Exercise objective:
Transcribe every one of the following items word for word, without the pictures.
######
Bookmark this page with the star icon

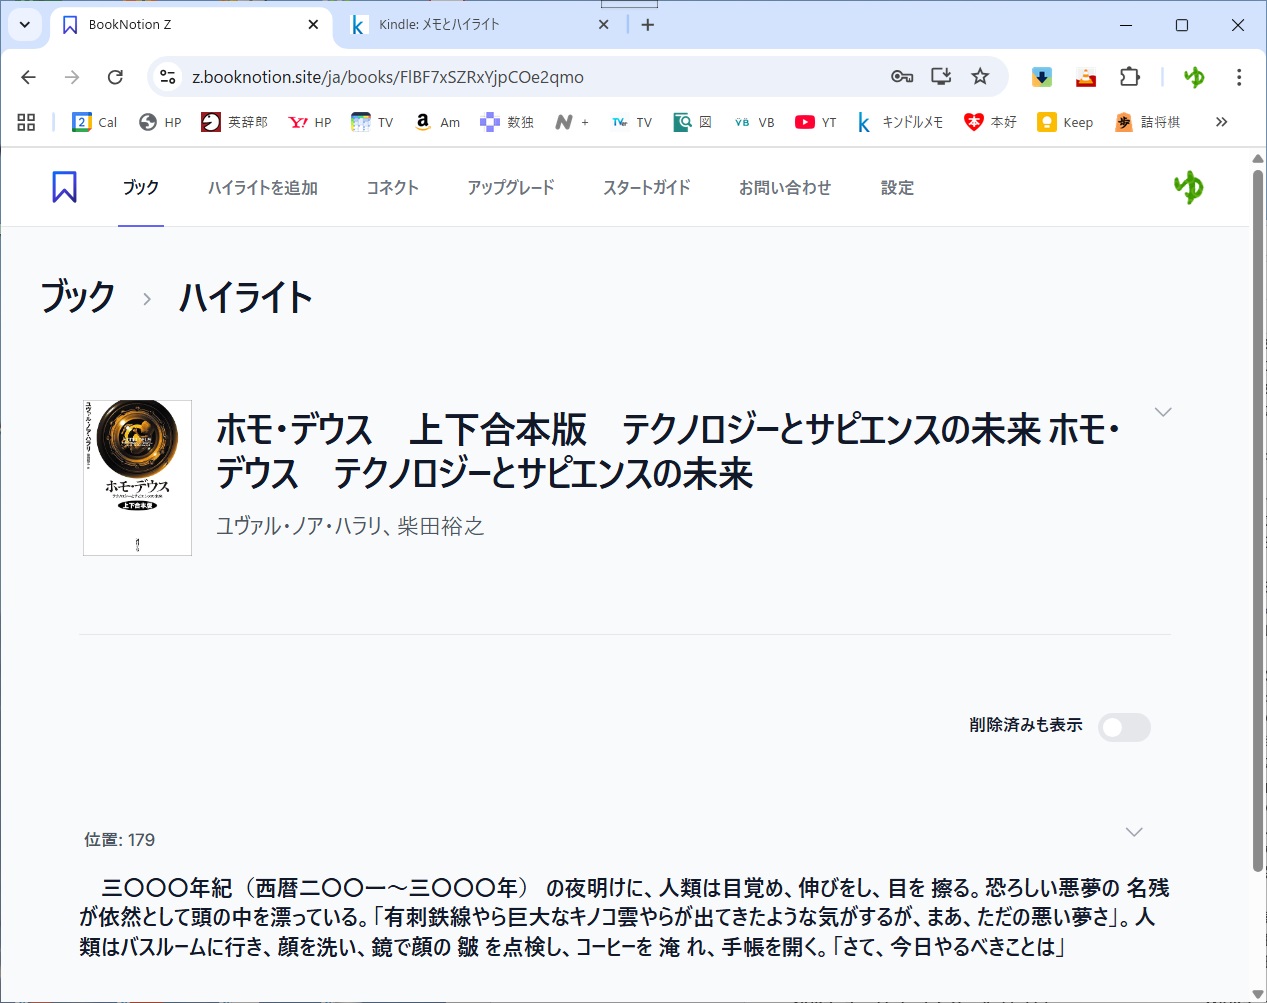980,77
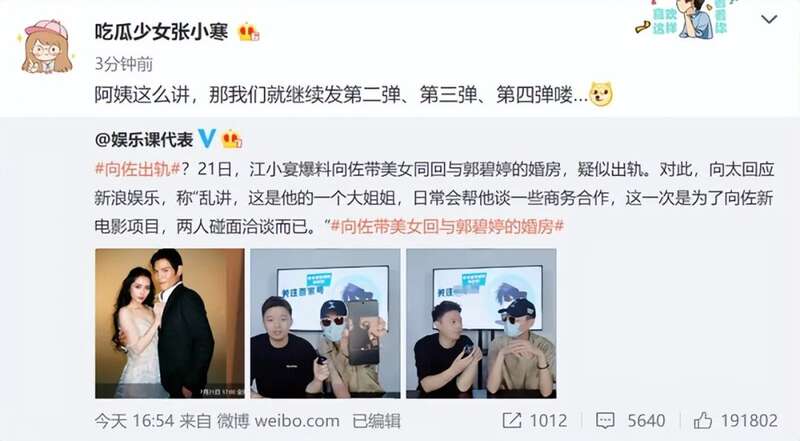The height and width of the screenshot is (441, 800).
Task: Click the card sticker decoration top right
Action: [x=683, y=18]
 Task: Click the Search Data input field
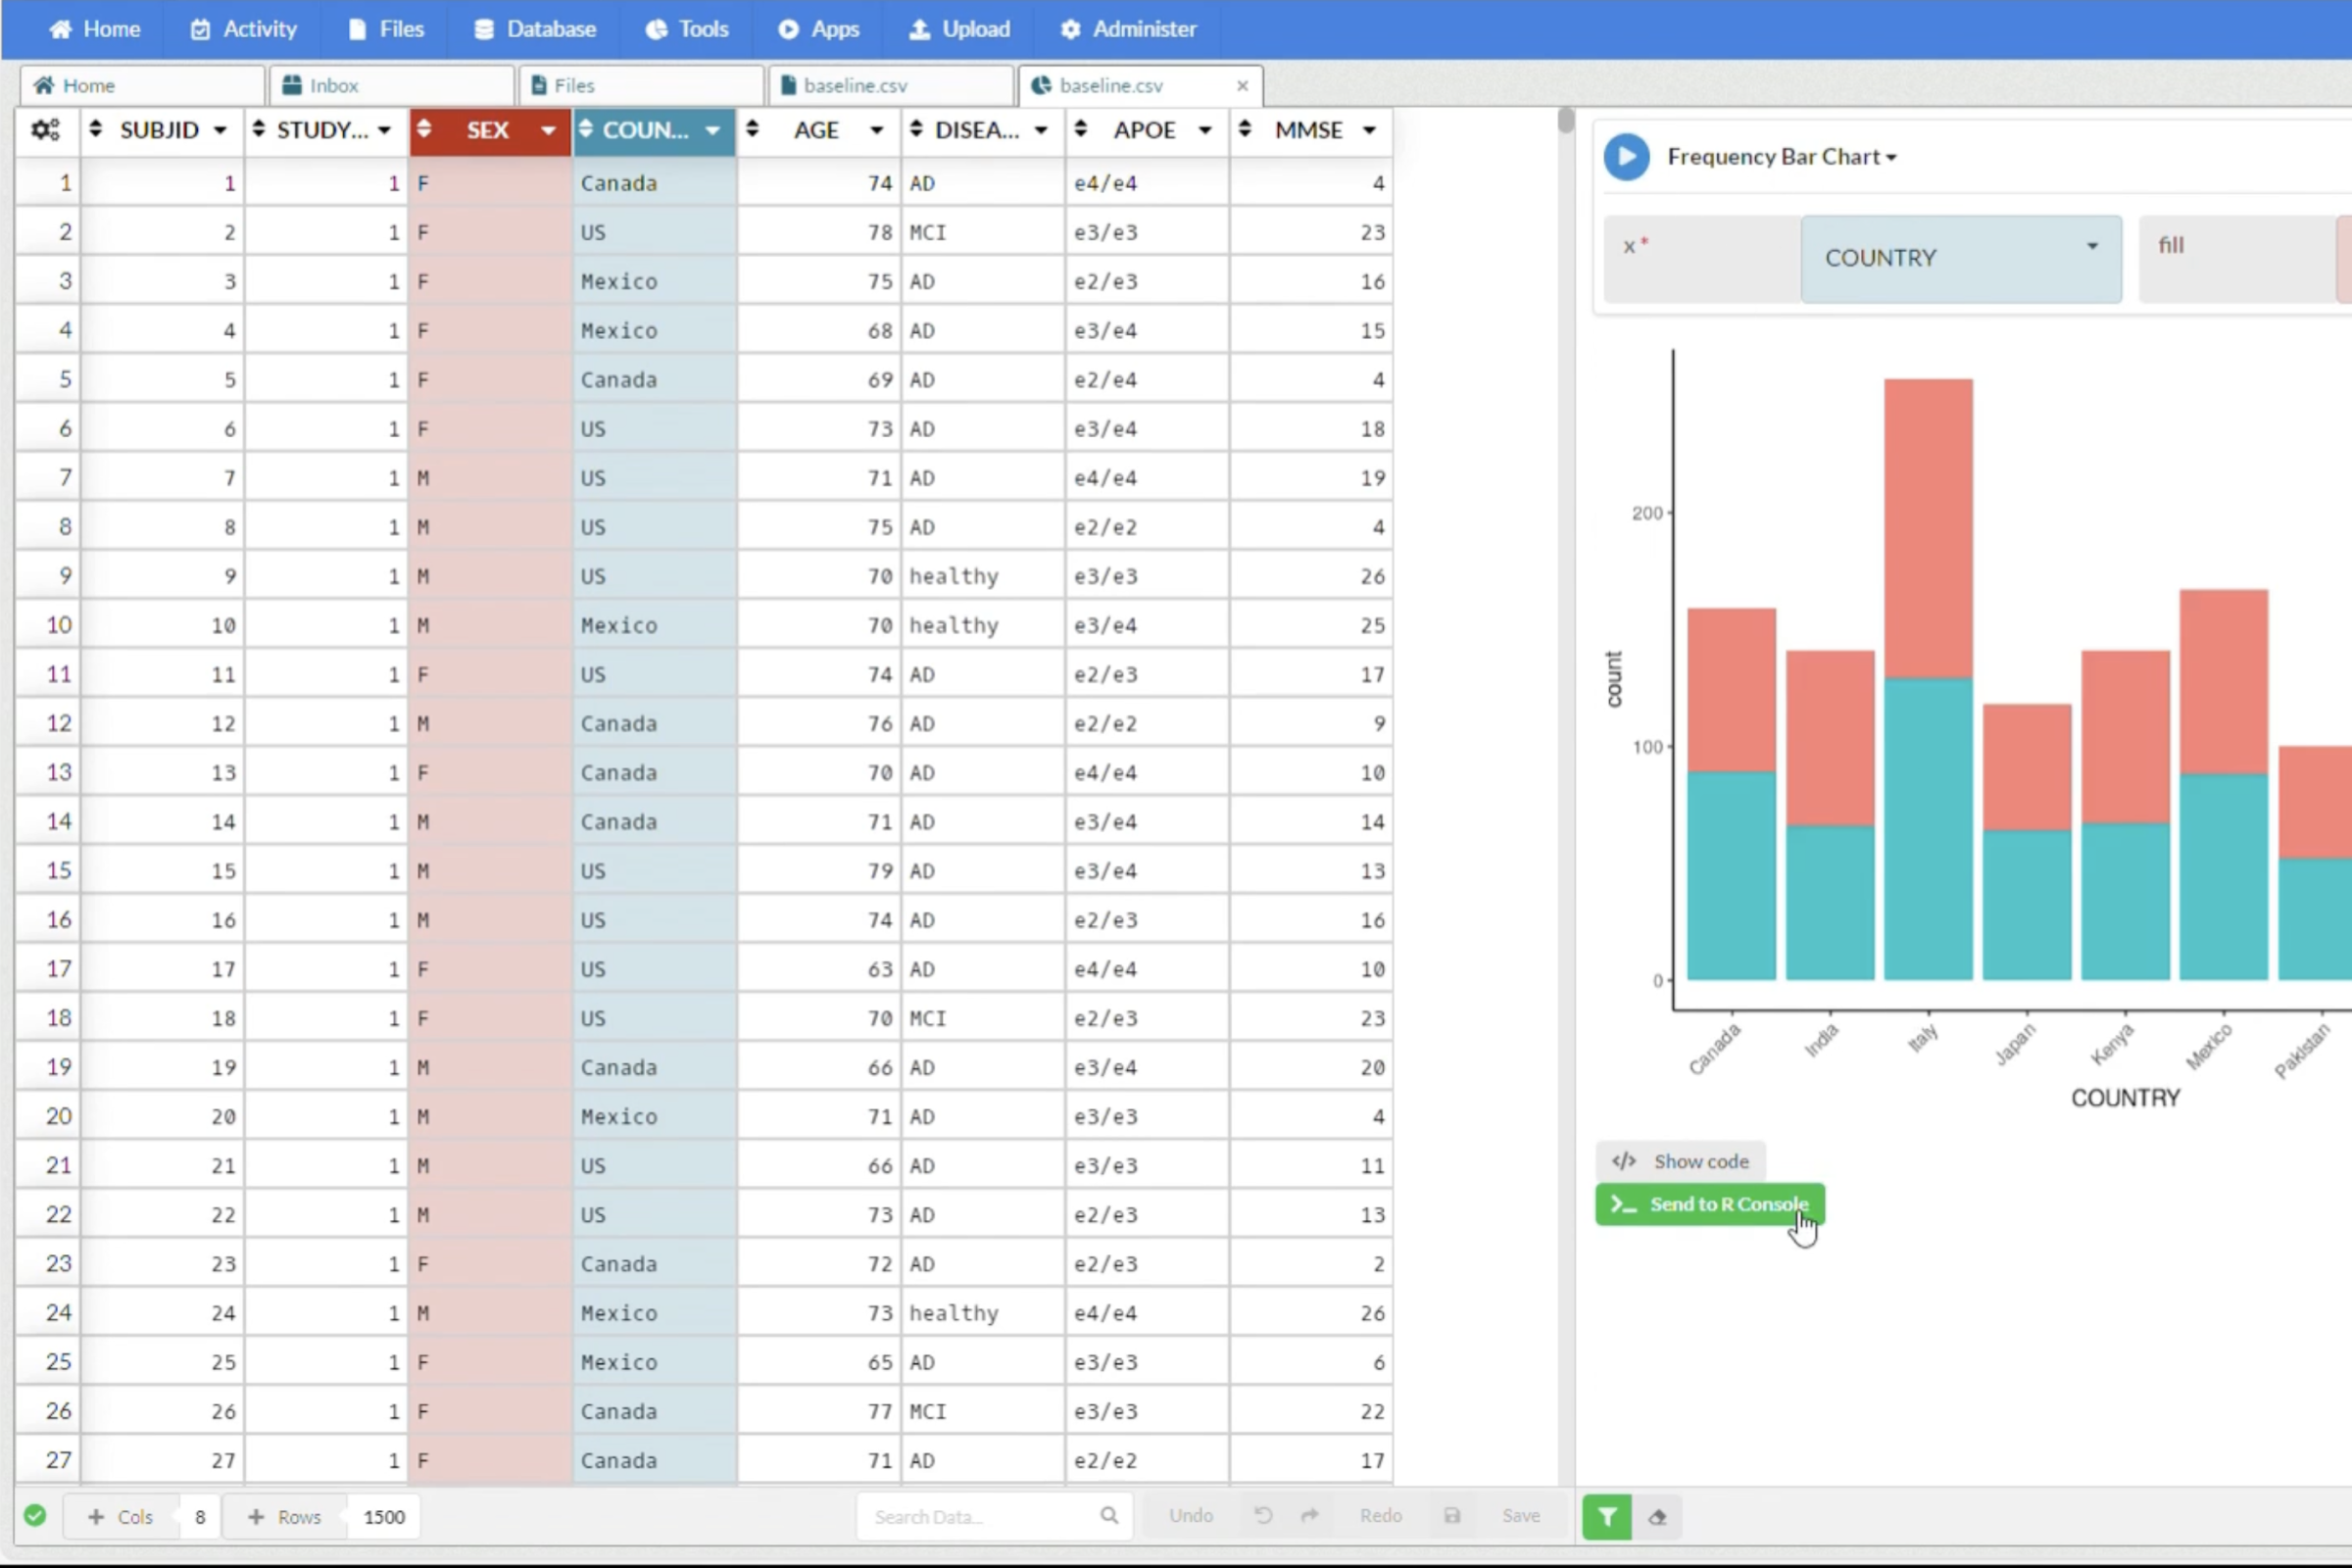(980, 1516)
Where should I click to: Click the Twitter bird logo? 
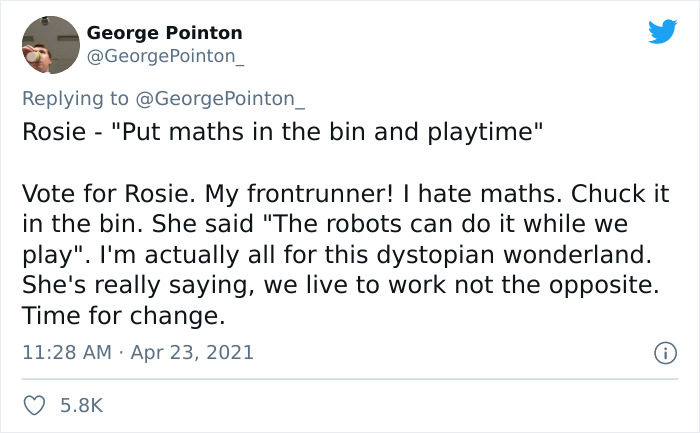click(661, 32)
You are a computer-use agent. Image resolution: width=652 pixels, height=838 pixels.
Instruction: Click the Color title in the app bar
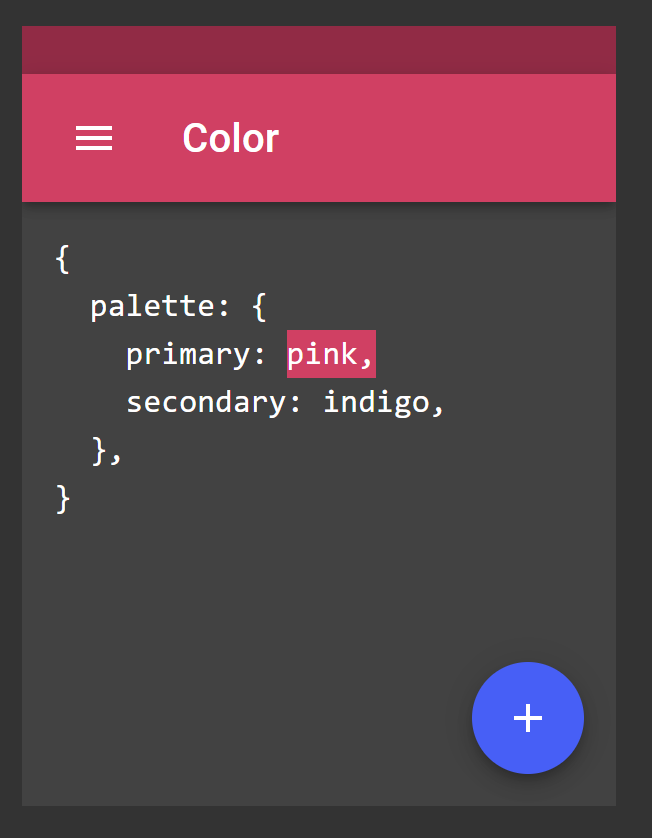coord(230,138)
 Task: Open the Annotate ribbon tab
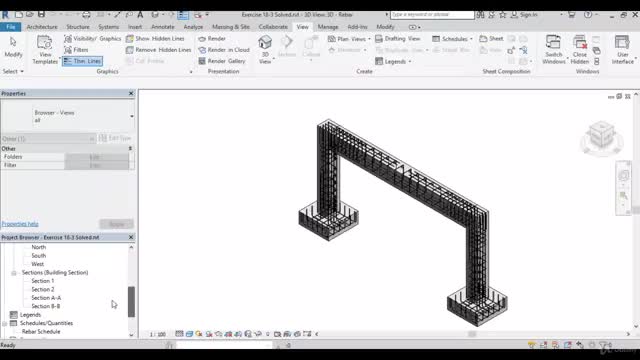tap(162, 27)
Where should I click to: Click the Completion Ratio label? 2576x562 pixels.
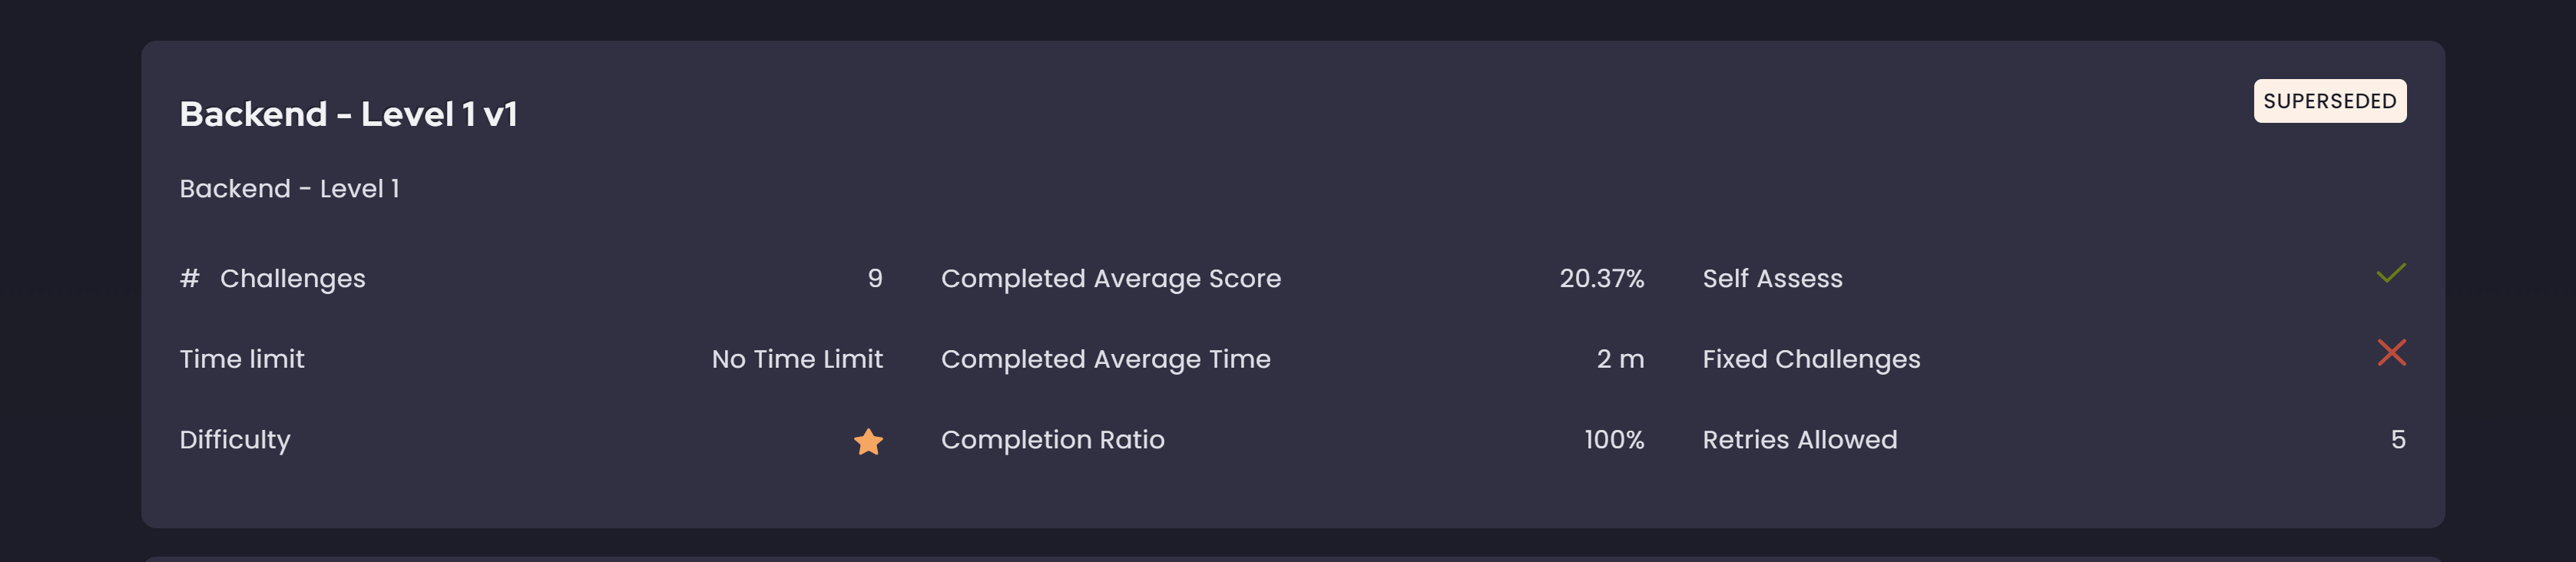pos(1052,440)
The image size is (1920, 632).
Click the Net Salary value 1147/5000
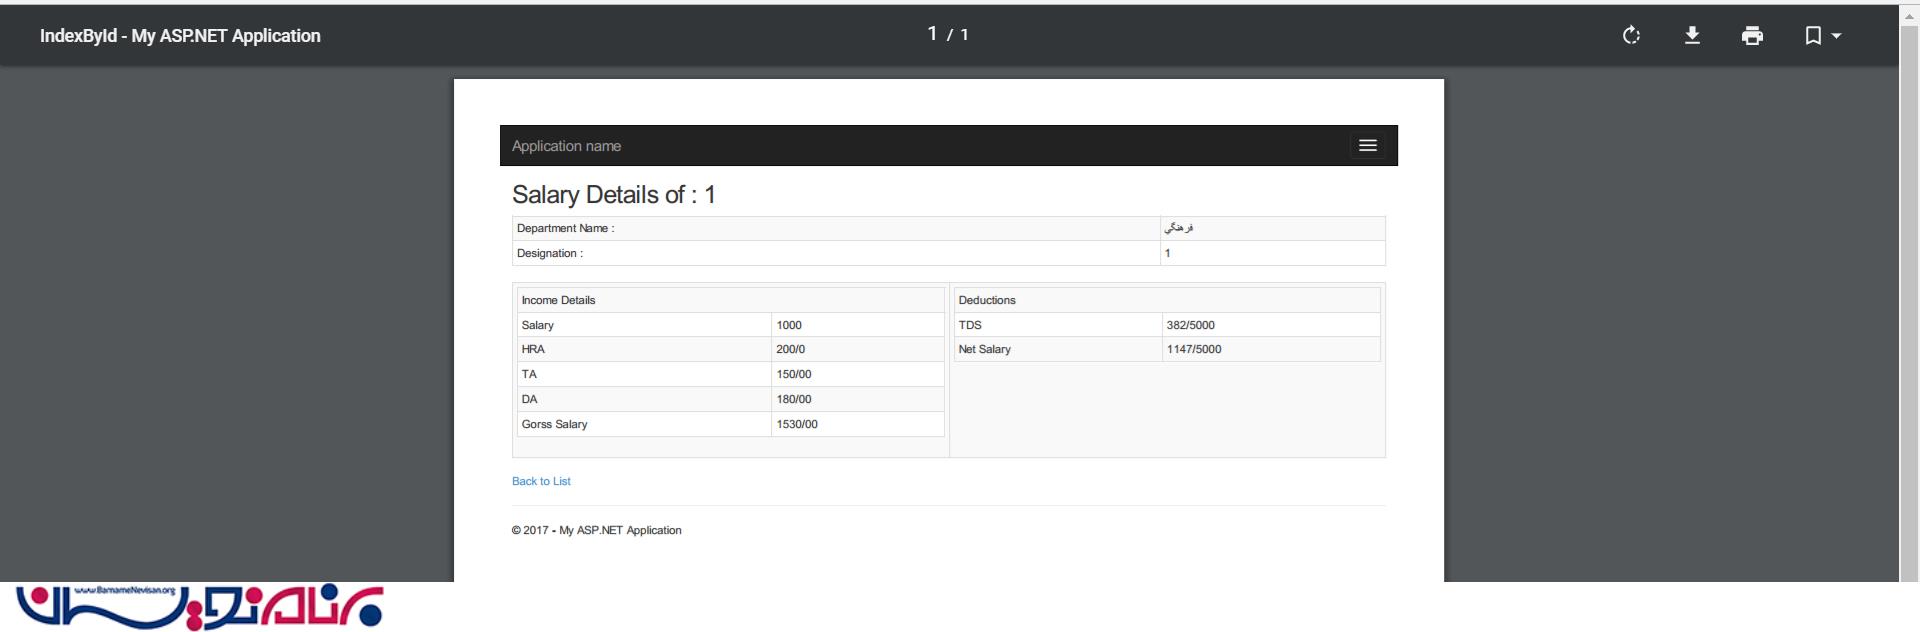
######
Answer to this task:
Bookmark this page with the star icon

980,77
The height and width of the screenshot is (441, 800).
Task: Click the card sticker decoration top right
Action: [x=683, y=18]
 Task: Click the Search Data input field
(980, 1516)
Where should I click to: Click the Twitter bird logo? 
click(661, 32)
You are a computer-use agent. Image resolution: width=652 pixels, height=838 pixels.
Instruction: Click the Color title in the app bar
coord(230,138)
 Task: Open the Annotate ribbon tab
tap(162, 27)
Where should I click to: Click the Completion Ratio label? 2576x562 pixels.
pos(1052,440)
The image size is (1920, 632).
Click the Net Salary value 1147/5000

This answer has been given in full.